> [What needs to be done] Give each line of the records below as one string in a JSON list, omitting blank lines and leaving out the pictures.

> [Data listing]

_ _ _

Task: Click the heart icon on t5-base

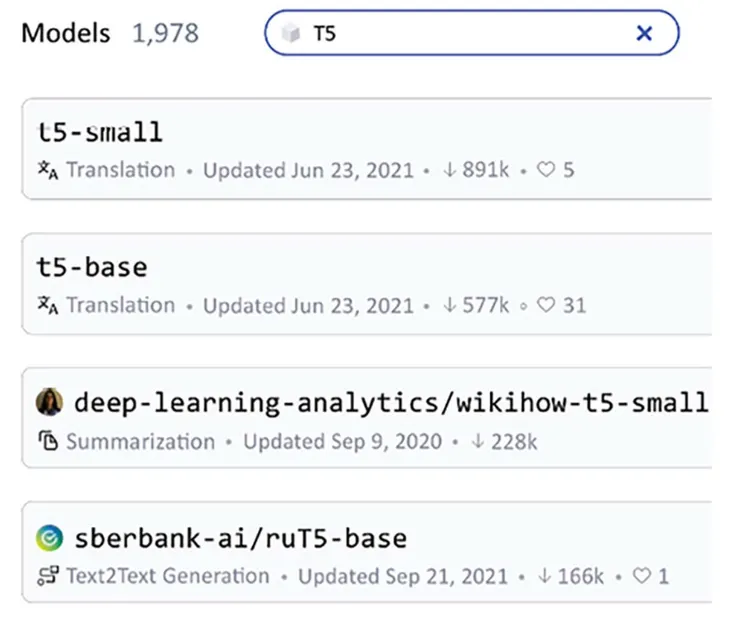Action: pyautogui.click(x=546, y=305)

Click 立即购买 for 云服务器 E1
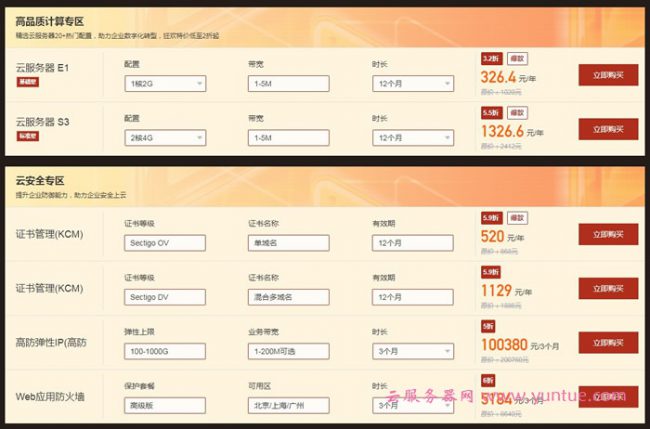click(x=608, y=75)

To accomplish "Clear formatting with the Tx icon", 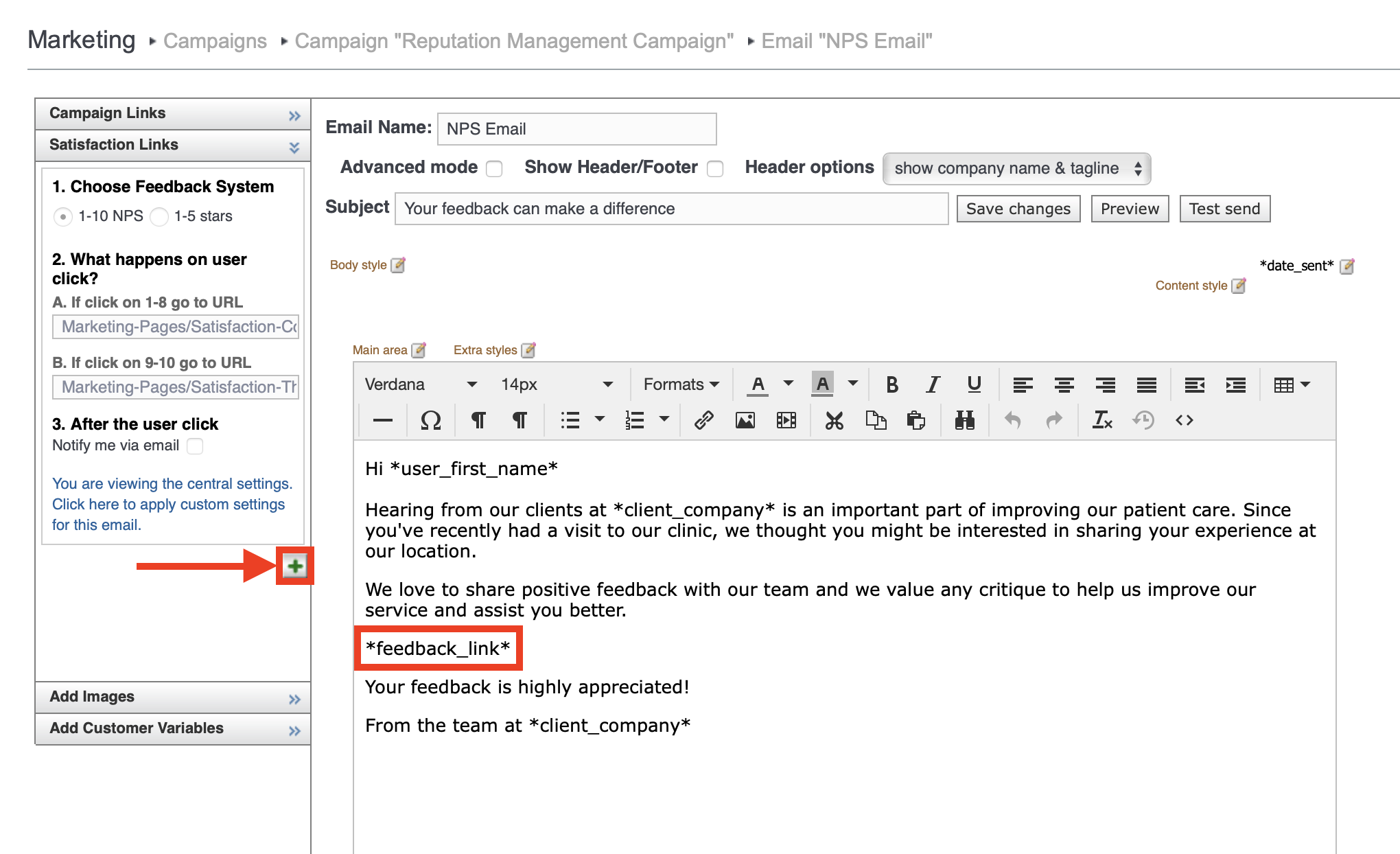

_ _ _

> [Right answer]
[
  "Task: Click the heart icon on t5-base",
  "Action: pyautogui.click(x=546, y=305)",
  "Click 立即购买 for 云服务器 E1",
  "click(x=608, y=75)",
  "To accomplish \"Clear formatting with the Tx icon\", "
]